Sondaggio: dress code lavoro

officeÈ uno dei temi caldi che riguardano le donne e il lavoro, perché il dress code, anche quando non rigidamente imposto da precise politiche aziendali, è comunque un argomento che scalda gli animi, crea i noti problemi davanti all’armadio aperto la mattina, qualche volta frustra le aspirazioni di stile di molte di noi e, non ultimo, suscita invidie e malumori in ufficio, di solito in chi del look se ne frega da sempre ma poi non tollera che la collega possa ritenere importante apparire più curata.
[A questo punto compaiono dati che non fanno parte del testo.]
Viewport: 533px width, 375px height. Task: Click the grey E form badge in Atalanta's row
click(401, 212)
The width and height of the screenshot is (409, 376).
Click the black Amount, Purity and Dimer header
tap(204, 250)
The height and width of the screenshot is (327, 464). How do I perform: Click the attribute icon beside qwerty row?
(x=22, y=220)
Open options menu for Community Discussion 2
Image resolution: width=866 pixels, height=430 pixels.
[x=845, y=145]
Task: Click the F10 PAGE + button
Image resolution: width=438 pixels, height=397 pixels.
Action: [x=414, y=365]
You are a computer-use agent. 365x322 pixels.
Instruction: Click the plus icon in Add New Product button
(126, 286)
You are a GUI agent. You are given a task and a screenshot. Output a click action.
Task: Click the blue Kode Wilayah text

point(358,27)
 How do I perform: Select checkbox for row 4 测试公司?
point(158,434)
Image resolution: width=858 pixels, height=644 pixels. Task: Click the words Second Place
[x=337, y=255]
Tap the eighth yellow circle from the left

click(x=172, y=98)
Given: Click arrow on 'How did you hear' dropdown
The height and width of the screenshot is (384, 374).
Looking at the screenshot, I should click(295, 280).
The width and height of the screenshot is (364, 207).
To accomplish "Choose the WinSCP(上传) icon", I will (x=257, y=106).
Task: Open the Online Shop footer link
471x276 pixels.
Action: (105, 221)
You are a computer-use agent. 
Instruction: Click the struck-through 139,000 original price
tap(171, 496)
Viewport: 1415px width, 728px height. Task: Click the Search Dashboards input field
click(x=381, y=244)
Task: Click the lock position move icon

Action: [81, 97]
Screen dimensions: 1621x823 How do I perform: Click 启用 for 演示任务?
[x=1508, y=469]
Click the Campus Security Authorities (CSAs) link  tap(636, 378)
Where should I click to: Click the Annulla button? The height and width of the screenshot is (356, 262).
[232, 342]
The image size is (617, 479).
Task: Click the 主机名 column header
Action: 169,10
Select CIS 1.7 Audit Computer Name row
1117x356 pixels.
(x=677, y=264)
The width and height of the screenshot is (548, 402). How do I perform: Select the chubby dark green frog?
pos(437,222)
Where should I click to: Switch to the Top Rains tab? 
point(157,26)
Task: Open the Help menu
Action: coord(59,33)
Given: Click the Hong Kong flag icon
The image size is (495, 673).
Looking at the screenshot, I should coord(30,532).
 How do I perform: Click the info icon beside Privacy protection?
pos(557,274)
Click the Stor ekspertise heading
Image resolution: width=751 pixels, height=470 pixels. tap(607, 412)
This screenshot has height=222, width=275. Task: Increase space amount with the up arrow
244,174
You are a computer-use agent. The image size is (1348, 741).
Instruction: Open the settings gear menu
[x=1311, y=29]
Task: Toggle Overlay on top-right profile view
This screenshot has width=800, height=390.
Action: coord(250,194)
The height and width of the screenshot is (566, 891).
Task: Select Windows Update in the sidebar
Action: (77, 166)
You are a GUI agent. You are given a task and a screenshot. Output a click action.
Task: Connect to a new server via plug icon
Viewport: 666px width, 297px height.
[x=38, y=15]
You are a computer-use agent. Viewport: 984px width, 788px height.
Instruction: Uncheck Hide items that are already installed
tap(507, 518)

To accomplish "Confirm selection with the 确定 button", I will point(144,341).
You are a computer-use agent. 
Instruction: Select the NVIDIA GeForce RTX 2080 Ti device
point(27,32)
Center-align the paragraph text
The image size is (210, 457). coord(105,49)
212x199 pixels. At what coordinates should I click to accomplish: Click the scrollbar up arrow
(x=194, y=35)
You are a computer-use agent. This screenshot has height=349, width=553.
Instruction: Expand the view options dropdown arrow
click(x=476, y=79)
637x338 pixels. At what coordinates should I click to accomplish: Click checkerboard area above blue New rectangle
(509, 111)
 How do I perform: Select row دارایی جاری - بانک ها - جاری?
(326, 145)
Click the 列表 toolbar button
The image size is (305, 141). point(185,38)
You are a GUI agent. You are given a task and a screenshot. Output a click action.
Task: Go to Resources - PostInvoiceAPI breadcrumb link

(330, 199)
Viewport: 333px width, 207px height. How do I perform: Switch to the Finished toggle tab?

Ce ne sarebbe abbastanza per scrivere interi trattati, ma oggi vogliamo limitarci a girarvi la domanda: seguite un preciso dress code al lavoro?

Il problema si solleva più che mai in questo periodo di caldo insopportabile d’inizio estate, quando quel che durante l’anno si tollerava senza fatica diventa davvero intollerabile: le calze tutto l’anno nella grande azienda ingessata e rigorosa; la giacca del tailleur perennemente addosso anche con l’aria condizionata fuori uso; i tacchi tutto il giorno, con le caviglie gonfie per colpa delle temperature africane. E così via.

C’è chi risolve la questione con un’alzata di spalle e un paio di infradito, bermuda e canottiera in stile vacanziero, attirandosi le ire dei capi, le sopracciglia alzate dei clienti e il biasimo dei colleghi. C’è chi soffre stoicamente. E chi si ingegna inventandosi soluzioni fantasiose per rimanere a posto senza rinunciare né a comodità né a stile. E naturalmente la differenza la fa anche il luogo e il tipo di lavoro, che può consentire qualche deroga in più. Voi come siete messe?